夜明け前は前から知っていたけど、買ったことのないお酒の典型的な例だ。インターネットのおかげで、お酒の存在を知ることは簡単になったけど、人間が飲める量は変わってないからねぇ。飲みたいけど飲んだことのないお酒がドンドン増えるばかりです。僕としては居酒屋などでの自分の舌を信用してないので、家呑みしないと評価できないと思ってるのでなおさら。精進します(笑)。
さて、試飲してみよう。冷酒でそそいでみると実に透明な色だ。ここまで白いのは珍しいので、もしかしたら炭素濾過(余分なものを炭素に吸着させる工程。旨味成分も消えてしまうと言われる)をしてるのかもしれない。香りは純米酒らしく控えめ。ほんのりバナナ系の香りがするが、セメダイン系の匂いもなくごく控えめな感じだ。
そのまま飲んでみる。ほ~う、これはいい。何度も杯を重ねること前提のお酒だ。酸味がやや前に出てるけど、酸味・甘味・うま味がそろって口の中に入ってくる。お酒だけを飲み続けると苦味が出てきて、後半のキレが辛さマシマシになるが、どれも嫌な感じはせずむしろ飲み続けたくなる。食中に飲むと、逆に甘さが目立ってくるので、食事がおいしいこと!

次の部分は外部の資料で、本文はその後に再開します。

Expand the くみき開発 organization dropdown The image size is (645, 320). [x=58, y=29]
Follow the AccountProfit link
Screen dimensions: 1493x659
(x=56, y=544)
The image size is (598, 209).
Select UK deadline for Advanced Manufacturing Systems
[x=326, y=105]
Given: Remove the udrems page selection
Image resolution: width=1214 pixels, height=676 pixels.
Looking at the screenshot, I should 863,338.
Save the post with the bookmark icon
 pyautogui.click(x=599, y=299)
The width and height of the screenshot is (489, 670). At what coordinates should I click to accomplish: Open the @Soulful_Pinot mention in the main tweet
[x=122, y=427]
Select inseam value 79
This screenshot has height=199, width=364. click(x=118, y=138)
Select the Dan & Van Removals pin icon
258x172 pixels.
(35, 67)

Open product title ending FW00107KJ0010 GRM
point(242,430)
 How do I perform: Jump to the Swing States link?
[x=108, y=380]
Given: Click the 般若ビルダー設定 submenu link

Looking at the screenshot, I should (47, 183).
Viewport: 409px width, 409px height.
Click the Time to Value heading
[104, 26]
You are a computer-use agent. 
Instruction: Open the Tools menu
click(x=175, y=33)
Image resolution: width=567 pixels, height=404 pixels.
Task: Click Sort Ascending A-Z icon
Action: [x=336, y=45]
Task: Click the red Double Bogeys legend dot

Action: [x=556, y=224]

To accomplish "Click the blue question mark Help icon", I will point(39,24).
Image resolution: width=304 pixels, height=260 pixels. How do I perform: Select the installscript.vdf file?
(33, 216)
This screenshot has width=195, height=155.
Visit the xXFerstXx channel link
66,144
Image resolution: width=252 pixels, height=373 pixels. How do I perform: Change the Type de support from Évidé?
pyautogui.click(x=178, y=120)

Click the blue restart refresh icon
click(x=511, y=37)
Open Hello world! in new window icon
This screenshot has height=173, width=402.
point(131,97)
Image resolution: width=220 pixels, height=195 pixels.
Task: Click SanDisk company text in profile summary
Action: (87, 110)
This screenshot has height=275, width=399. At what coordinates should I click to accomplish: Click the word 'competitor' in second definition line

いいですねぇ、最近はこういう「一升瓶で飲み続ける」系のお酒が実に好みだ。似たような味のお酒は意外と思いつかず、いままで紹介した中では「花の香 純米吟醸 菊花」や「旭菊 純米六号」かな。それもちょっと違うとは思うけど、お酒の方向性としては似てると思う。真逆なのは「花邑 純米酒 陸羽田」とかでしょう。あれはほんと続けて2杯飲むのに向いてないね。
想像通り熱燗もイイ!このお酒は純米らしくアルコール感が自然なんだけど、熱燗では特に良い。ふわ~と酸味、うま味が暖かいお湯の中を漂ってる感じだ。甘さは減り、苦味は消失する(燗冷ましで復活する)。僕はアル添も好きだけど。やっぱ純米酒のやわらかさは格別だねぇ。